The artificial intelligence chip race is heating up. In a bid to outpace rivals Nvidia and Intel, AMD unveiled a suite of cutting-edge AI chips at the Computex tech conference in Taipei Monday (June 3)
CEO Lisa Su declared AI the company’s “No. 1 priority,” emphasizing the technology’s transformative potential across industries.
The star of the show was the Ryzen AI 300 series, designed for next-gen AI laptops and poised to challenge Intel’s Lunar Lake and Qualcomm’s Snapdragon X head-on. In a strategic partnership with Microsoft, these chips will power laptops featuring the tech giant’s AI chatbot, Copilot.
“AI is our No. 1 priority, and we’re at the beginning of an incredibly exciting time for the industry as AI transforms virtually every business, improves our quality of life, and reshapes every part of the computing market,” Su declared during her keynote.
Not content with just the AI arena, AMD also unveiled the Ryzen 9000 series for desktops, touting them as “the world’s fastest consumer desktop processors” tailored for gaming and content creation. Both the Ryzen AI 300 and Ryzen 9000 are set to hit shelves in July, hot on the heels of the company’s recent Ryzen Pro 8040 and 8000 processors, which can run AI workloads.
At Computex, AMD’s ecosystem partners demonstrated their collaborative efforts to harness the potential of AI in personal computing. Microsoft, a long-time AMD partner, confirmed that the AMD Ryzen AI 300 Series processors surpass the requirements for Microsoft’s Copilot+ PC initiative. HP introduced new Copilot+ PCs powered by AMD, such as the HP Pavilion Aero, and showcased the Stable Diffusion XL Turbo image generator running natively on an HP laptop equipped with a Ryzen AI 300 Series processor.
Lenovo announced upcoming consumer and commercial laptops featuring Ryzen AI 300 Series processors and discussed how it uses Ryzen AI to enable new Lenovo AI software solutions. Asus displayed a diverse range of AI PCs targeting various user segments, including business users, consumers, content creators and gamers, all powered by Ryzen AI 300 Series processors.
“We are in the midst of a massive AI platform shift, with the promise to transform how we live and work,” Microsoft Chairman and CEO Satya Nadella said in a news release. “That’s why our deep partnership with AMD, which has spanned multiple computing platforms, from the PC to custom silicon for Xbox, and now to AI, is so important to us. We are excited to partner with AMD to deliver these new Ryzen AI-powered Copilot+ PCs. We are very committed to our collaboration with AMD, and we’ll continue to push AI progress forward together across the cloud and edge to bring new value to our joint customers.”
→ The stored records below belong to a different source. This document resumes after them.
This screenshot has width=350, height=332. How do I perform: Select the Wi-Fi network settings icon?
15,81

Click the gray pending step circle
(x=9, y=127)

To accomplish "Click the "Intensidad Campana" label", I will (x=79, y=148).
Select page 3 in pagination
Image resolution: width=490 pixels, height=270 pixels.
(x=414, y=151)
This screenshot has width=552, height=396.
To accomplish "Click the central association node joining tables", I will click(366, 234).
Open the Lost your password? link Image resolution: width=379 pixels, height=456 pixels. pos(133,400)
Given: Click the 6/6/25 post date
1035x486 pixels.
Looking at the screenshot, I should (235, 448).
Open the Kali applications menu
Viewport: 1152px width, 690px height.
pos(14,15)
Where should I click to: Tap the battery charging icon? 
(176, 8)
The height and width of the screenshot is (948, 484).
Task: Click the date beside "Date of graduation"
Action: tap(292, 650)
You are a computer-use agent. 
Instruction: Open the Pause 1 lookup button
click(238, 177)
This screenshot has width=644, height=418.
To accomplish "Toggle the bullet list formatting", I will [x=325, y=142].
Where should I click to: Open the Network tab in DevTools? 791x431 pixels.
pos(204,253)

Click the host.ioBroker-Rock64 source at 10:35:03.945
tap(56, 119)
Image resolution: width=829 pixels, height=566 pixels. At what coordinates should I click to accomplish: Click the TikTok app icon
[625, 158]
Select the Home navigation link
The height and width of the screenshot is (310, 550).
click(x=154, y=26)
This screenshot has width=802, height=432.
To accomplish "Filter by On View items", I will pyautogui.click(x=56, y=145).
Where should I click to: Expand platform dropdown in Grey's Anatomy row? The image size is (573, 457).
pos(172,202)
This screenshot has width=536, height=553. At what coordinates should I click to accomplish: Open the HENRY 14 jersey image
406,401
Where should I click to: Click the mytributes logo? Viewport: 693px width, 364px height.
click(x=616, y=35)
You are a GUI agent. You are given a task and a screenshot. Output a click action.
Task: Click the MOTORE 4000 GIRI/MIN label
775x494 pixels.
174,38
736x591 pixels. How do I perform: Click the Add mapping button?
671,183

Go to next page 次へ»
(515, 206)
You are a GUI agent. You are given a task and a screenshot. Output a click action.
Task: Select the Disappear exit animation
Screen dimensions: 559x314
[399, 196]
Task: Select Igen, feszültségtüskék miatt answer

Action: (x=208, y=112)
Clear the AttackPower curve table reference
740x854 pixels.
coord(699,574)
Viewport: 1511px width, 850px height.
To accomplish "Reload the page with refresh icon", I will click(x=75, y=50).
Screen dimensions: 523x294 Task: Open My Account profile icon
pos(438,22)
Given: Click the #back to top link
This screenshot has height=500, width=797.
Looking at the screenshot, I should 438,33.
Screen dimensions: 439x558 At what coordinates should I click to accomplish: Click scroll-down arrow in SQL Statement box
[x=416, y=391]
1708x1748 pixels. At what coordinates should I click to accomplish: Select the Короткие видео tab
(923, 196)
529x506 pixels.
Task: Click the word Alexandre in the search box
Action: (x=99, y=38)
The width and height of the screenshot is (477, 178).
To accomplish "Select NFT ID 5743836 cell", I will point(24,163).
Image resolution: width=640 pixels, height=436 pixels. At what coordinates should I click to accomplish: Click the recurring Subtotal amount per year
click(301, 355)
Looking beyond consumer electronics, AMD detailed a data center chip roadmap. The Instinct MI325X accelerators, an enhanced version of the MI300 series, are slated to be available in the fourth quarter, while the next-gen Instinct MI350 and MI400 series are planned for 2025 and 2026, respectively. Su also teased the fifth-generation EPYC server processors, due in the latter half of this year, promising to “continue the leadership performance and efficiency of the AMD EPYC processor family.”
Like rival Nvidia, AMD relies on outsourced chip manufacturing, primarily through Taiwan Semiconductor Manufacturing Company, the world’s largest contract chipmaker. The Ryzen AI 300, Ryzen 9000, and fifth-gen EPYC chips will all be built on new “Zen 5” architecture.
“You’re going to see Zen 5 everywhere, from supercomputers to data centers and PCs,” Su predicted.
The high-stakes race among chip manufacturers to deliver faster, more powerful AI processors shows no signs of slowing. According to experts cited by PYMNTS, Nvidia’s latest B200 GPU chip, which has 208 billion transistors and delivers up to 20 petaflops of FP4 processing power, could revolutionize the commerce industry by enabling faster and more efficient AI applications.
With Nvidia and Intel also making moves, AMD’s success hinges on its ability to deliver on performance promises and forge strategic partnerships in a rapidly evolving tech landscape.
As Su noted, “We’re at the beginning of an incredibly exciting time for the industry.”
The question remains: Who will emerge as the dominant force in the AI chip market?